PRC Government Hacking: How It’s Done

In The Chinese Government is Accessing YOUR Network Through the Backdoor and There Still is NO Place to Hide, I explained how Chinese banks are requiring their account holders — including all foreign companies in China — to install malware which allows the Chinese government to see all account holder data. In China Malware: Sorry, Techno Geeks, There Still is no Place to Hide, I explained how, “in China, the government itself is the hacker and it will not allow any foreign or domestic technician to provide services that will defeat the hacker’s ultimate goals.”

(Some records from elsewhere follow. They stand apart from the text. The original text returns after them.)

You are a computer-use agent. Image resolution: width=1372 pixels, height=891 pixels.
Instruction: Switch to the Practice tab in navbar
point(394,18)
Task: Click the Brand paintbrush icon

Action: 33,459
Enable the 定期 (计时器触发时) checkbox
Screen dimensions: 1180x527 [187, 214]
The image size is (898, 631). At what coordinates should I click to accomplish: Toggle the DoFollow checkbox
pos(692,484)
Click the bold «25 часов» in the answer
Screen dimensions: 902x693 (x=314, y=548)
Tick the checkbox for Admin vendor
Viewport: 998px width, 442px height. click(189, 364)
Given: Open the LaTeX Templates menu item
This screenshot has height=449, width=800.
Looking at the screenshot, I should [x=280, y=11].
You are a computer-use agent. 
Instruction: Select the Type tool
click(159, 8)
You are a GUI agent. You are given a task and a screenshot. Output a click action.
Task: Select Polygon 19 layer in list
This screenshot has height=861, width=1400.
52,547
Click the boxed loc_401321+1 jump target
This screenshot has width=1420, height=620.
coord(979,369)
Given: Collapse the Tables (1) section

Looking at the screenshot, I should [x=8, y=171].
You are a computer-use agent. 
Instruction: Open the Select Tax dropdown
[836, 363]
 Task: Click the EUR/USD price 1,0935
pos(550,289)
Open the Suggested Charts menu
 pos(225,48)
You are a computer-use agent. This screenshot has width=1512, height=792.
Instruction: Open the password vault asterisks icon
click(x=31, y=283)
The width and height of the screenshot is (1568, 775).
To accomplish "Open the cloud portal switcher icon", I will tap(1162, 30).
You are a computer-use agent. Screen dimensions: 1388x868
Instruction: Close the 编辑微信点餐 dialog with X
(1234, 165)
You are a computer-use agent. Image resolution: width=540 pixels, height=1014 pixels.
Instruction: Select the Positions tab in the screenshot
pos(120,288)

The four basic ways China gains access to foreign company networks and company data

In this post, I will explain how China, acting as a nation-state hacker, accomplishes its goals in the network sector by setting out the four basic ways the PRC government gains access to foreign company networks and company data.

1. Forced use of government software that contains malware

The Golden Spy/Golden Helper malware included in the tax payment software required by the PRC government is an example of this method. Subsequent to its initial report on this issue, Trustwave has issued a series of reports on this malware and on Aisino’s response in dealing with the public revelations regarding this software. See GoldenSpy: Chapter Two – The Uninstaller, GoldenSpy Chapter 3: New and Improved Uninstaller, and GoldenSpy Chapter 4: GoldenHelper Malware Embedded in Official Golden Tax Software. These Trustwave reports should be required reading for any foreign company that plans to operate a business in China.

Trustwave’s follow up reports reveal the following three key things;

First, Aisino used the auto-update system in the Golden Spy software to propagate an uninstaller that removed the malware and any files or other traces of its existence. Their software uses a standard update procedure that can then be used to download malware or other unauthorized software at any time. A clean system today can be infected tomorrow. This means this software is a constant source of risk.

Second, Trustwave discovered a related but separate malware program concealed in the Golden Tax software. This malware, dubbed Golden helper, was active in 2018 and 2019. From this, Trustwave reasonably concludes that the tax software malware program is not a recent event, but has been going on for several years at least.

Third, Trustwave confirmed my earlier description of the technique used by the Chinese banks for delivering the Golden Tax software and its malware payload:

During our investigation, we have been informed that the Golden Tax software may be deployed in your environment as a stand-alone system provided by the bank. Several individuals report receiving an actual Windows 7 computer (Home edition) with this Golden Tax software (and GoldenHelper) preinstalled and ready to use. This deployment mechanism is an interesting physical manifestation of a trojan horse.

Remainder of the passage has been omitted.